With all the consolidation going on among distributors and producers of alcoholic beverages, it’s become increasingly difficult for small producers to get their product on retail shelves and restaurant lists. But that era’s about to come to an end.
LibDib, which stands for Liberation Distribution, is the brainchild of founder and CEO Cheryl Murphy Durzy. The idea is to distribute small producers’ inventory with an easy-to use, proprietary web platform and mobile app. Founded in San Jose, Calif., in June 2016, the company officially launched on March 22, 2017. Initially, it’s open to restaurants, bars and retailers located in New York and California and producers from anywhere, but will expand to other states in the coming months. Its platform lets restaurants, bars and retailers purchase a wider variety of products at a lower cost and lets makers get their products to market easily and in legal compliance.
Durzy is part of the Clos LaChance (Central Coast, Calif.) winery family and has worked on its marketing and distribution for 20 years. “I became frustrated with not being able to meet the projected numbers,” she says.
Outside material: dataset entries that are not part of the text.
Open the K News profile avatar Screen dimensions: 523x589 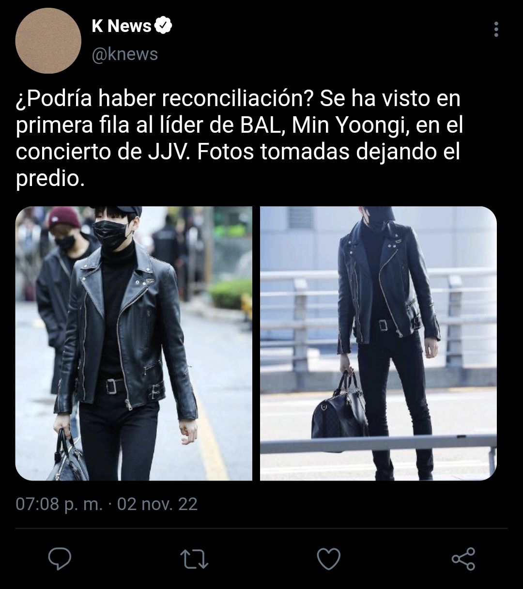pos(48,41)
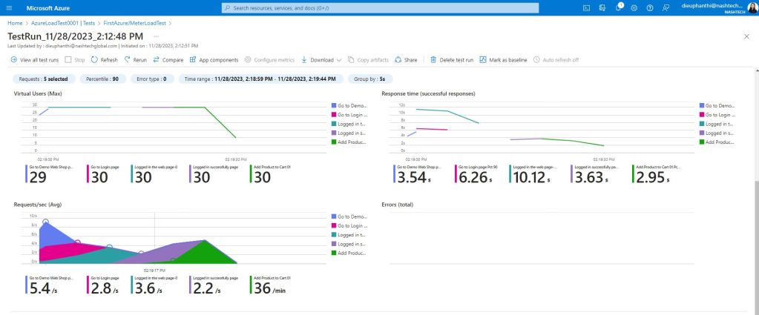The height and width of the screenshot is (315, 759).
Task: Open the notifications bell
Action: click(618, 7)
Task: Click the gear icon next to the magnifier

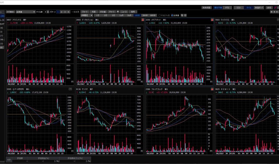Action: click(185, 15)
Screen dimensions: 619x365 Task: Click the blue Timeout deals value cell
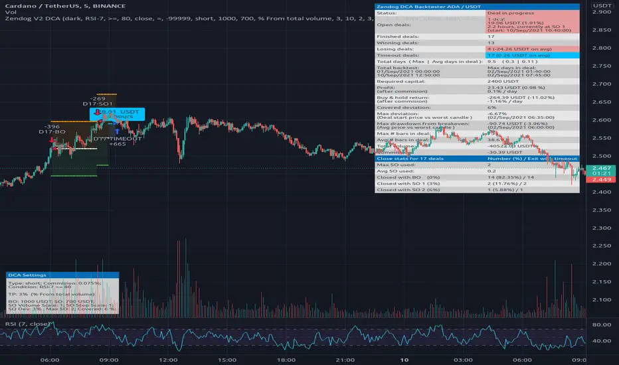pyautogui.click(x=531, y=55)
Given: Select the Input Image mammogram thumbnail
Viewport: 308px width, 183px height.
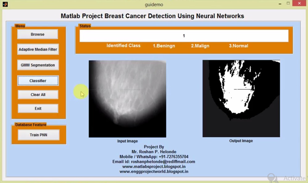Looking at the screenshot, I should (x=127, y=98).
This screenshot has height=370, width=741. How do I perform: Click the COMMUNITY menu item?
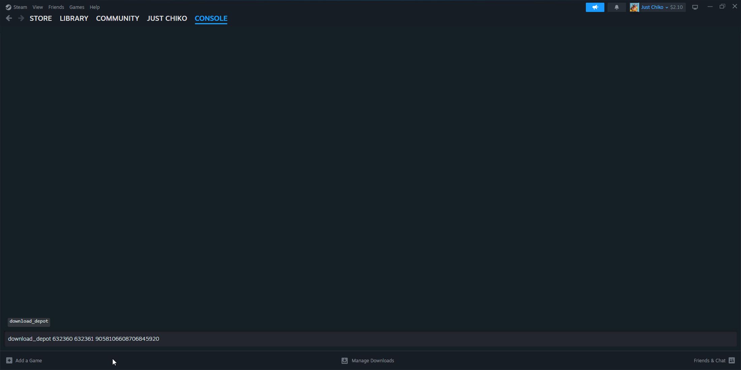[117, 18]
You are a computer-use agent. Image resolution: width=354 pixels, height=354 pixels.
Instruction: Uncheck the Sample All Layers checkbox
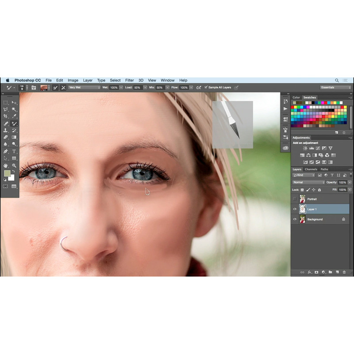pos(206,88)
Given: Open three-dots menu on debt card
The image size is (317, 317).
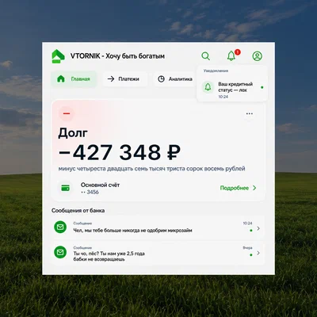Looking at the screenshot, I should [250, 113].
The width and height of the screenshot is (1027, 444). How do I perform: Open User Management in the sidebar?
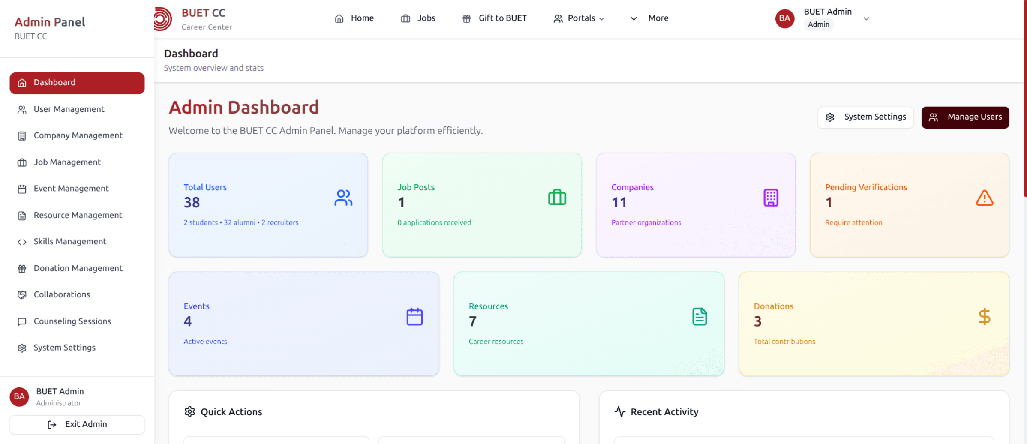pos(69,109)
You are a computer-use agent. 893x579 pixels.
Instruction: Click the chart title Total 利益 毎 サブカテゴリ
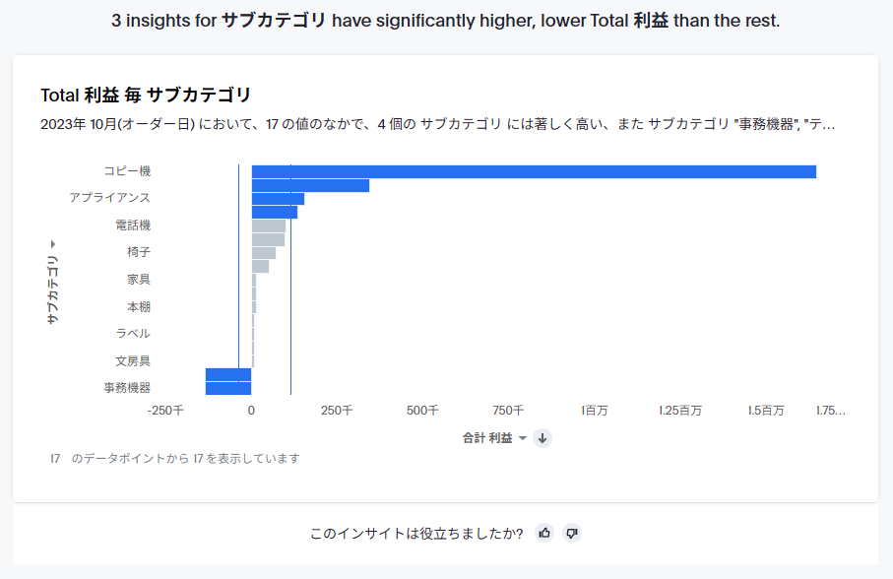(146, 96)
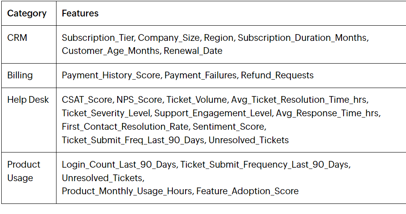
Task: Click the Company_Size feature text
Action: tap(169, 38)
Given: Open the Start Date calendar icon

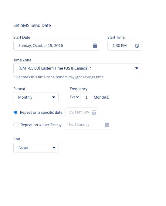Looking at the screenshot, I should 95,46.
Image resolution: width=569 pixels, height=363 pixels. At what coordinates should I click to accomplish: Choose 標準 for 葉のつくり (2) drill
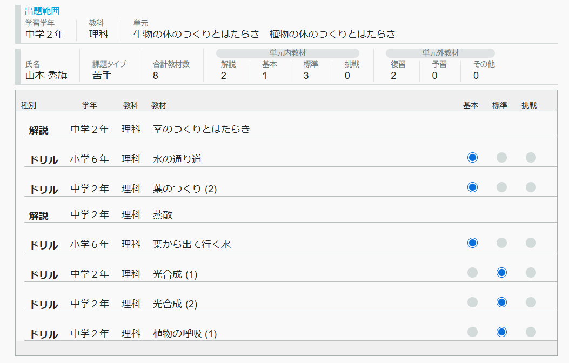point(501,187)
Her response was to create a way for smaller producers to get the distribution they deserve in a simple, easy-to-use manner. She partnered with Richard Brashears, CTO, and Frank I Hoppe, COO and general counsel, to bring her idea to life. She also spoke to producers about her idea and what hurdles they needed to overcome to help her solidify her plan for connecting them with restaurants and retailers nationwide.
How it Works
To get started, any licensed maker can set up an account by simply logging in and uploading information and licensing as prompted. Makers can include as much information as they’d like — company information, tasting notes, label and bottle images, social media links, videos, shelf talkers and more — as well as set up their own pricing. LibDib is a licensed wholesaler that operates within the three-tier system and where producers have complete control over what they’re selling, how much (without minimums) and where it’s distributed. Producers handle shipping or delivery directly to the restaurants, bars and retailers that order from them, and both sides can communicate with each other directly through the platform. “Everyone in restaurants and retail wants to communicate directly with makers so they can make a personal connection,” says Durzy.
When an order is made, the producer is notified via email or text. Transactions and taxes are handled by LibDib and producers receive payment within 30 days of the transaction, including detailed sales reports. LibDib provides transparency in its margin, with an average of 15% (compared to the 30% traditional distributors charge). There are no bill backs, no aging inventory or buying back product and makers are free to leave at will.
“I believe small batch production is where the market is going,” says Durzy. “People, especially younger ones, are interested in trying new things. Using LibDib, retailers, bars and restaurants can make more money by carrying unique, different products. The whole idea is to make this easy for everyone involved.” At launch, approximately 100 producers were in the initial group of using LibDib, with several of them involved in the Beta process.
“Securing distribution has been the biggest challenge to growing my label and reaching a wider market,” says Ryan Cochrane of Ryan Cochrane Wines. “There just aren’t many options for small producers like me. LibDib makes perfect sense because it provides me with a very solid distribution option. I can get my brand to market and communicate directly with accounts. It’s exactly what I’ve been looking for.”
What the Future Holds
Durzy isn’t stopping with what the platform initially offers. Aside from expanding into more states, she also plans a “Meet the Makers” channel where short videos can help introduce producers and purchasers. “LibDib is the supplier-friendly distributor,” she says. “I want to help them as much as I can and provide suggestions on how to distribute and where. This has been a challenging part of sales for them. It’s hard to get the big distributors’ attention because they don’t want micro distribution.” She adds that she someday hopes to create partnerships with big distributors to help producers transition over if and when they’re ready.